“Making your way in the world today
Takes everything you got.
Taking a break from all your worries
It sure would help a lot
Wouldn’t you like to get away?”
Make no mistake about it: other than nuclear family, Corky And Lenny’s has provided the most enduring relationship of my life. Fifty-some years and counting it has welcomed me, nourished me, and provided the proverbial “place to hang your hat”.
Births were celebrated there; deaths were mourned there; friends were feted there; and of course: dates were impressed there.
One half century and counting…
For twenty-two years I lived with my mother. For the next twenty-two I lived in a marriage. You want to talk hot breakfasts? More were served to me at Corky’s than from my mother and my ex combined. (Oh, and I could read the paper in peace).
It was my Dad that first took me there. Must have been the late fifties, and we each had corned beef. Restaurants were a special treat for us, and I can tell you that the day my father introduced me to Mr. Kurland, the proprietor, I thought I’d hit the mother lode!
Within a decade we were all driving. To Manners sometimes, to McDonald’s often, but to Cedar-Center Plaza, usually. Others may have surfed the web of nearby eateries from Green Road to Van Aken to Severance—-but my true love, my lasting liason was with Corky’s.
—-Even as years rolled…even as I gave up softball for fatherhood…even as neighborhoods shifted and Cedar became Cedar and/or Chagrin (but not on Mondays)… even during the years “Corky’sOnChagrin” became one single word…with all the bumps in life’s road—
Then ….
• Thanksgiving mornings, pre-football…Ted Brooker bought breakfast for the troops not on Green, not at Severance— but on Cedar.
• By then my Dad had moved to Columbus. I recall still how he’d come in on a weekend –-perhaps for a holiday — and en route to a family dinner he’d run in at Cedar, grab a corned beef on rye and gobble it in the car — even as driving — while from the passenger’s seat Harriet’d be admonishing “Oh Albert, you’re going to eat in twenty minutes.”
And now …
• Every Wednesday morning sit six of us. Sometimes seven. Boys Of Summer we are, sharing the same conversation week after week, year after year, meal after meal.

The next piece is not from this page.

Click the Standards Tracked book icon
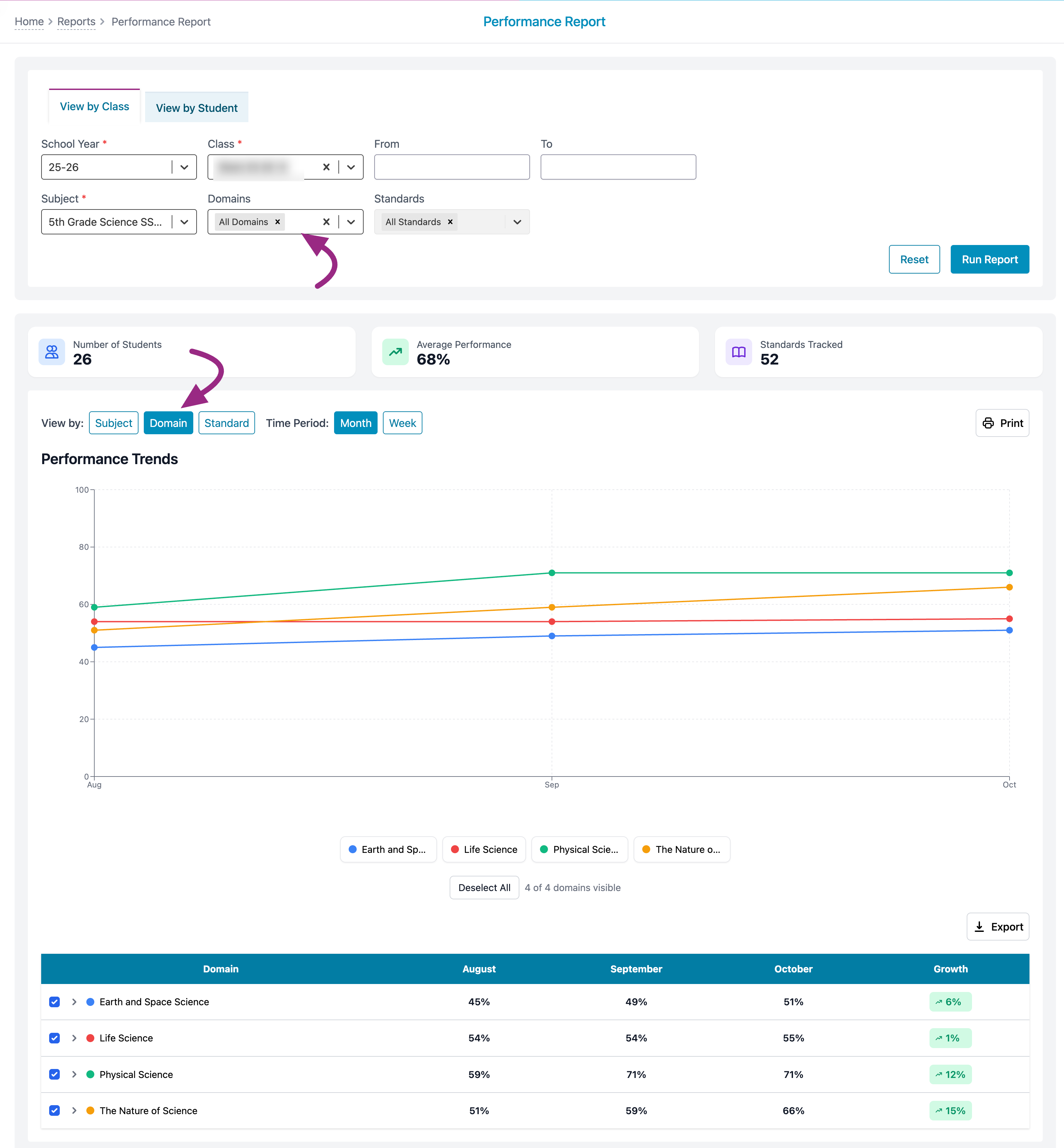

I’m in my sixties now — reasonably healthy. The world, alas, has changed. My father’s gone; Ted Brooker’s gone. Even the old place on Cedar’s been leveled.
YET SOME THINGS NEVER CHANGE:
The neon still lights, but on a different street. And the picture — you know that big portrait from the old venue — still it hangs, but on a different wall. I see each daily.
And one more thing: I can’t wait ‘til my grandkids hit town. They’re older now, coming of age. Some day I’m going to introduce them to Mr. Kurland, the proprietor…
They’ll feel like they’ve hit the mother lode.
“You want to be where everybody knows your name.”
(Titus Andronicus).
Hope to be back on Weds. soon. When ever people move or go away to school when they return they make a stop at Corky and Lenny’s.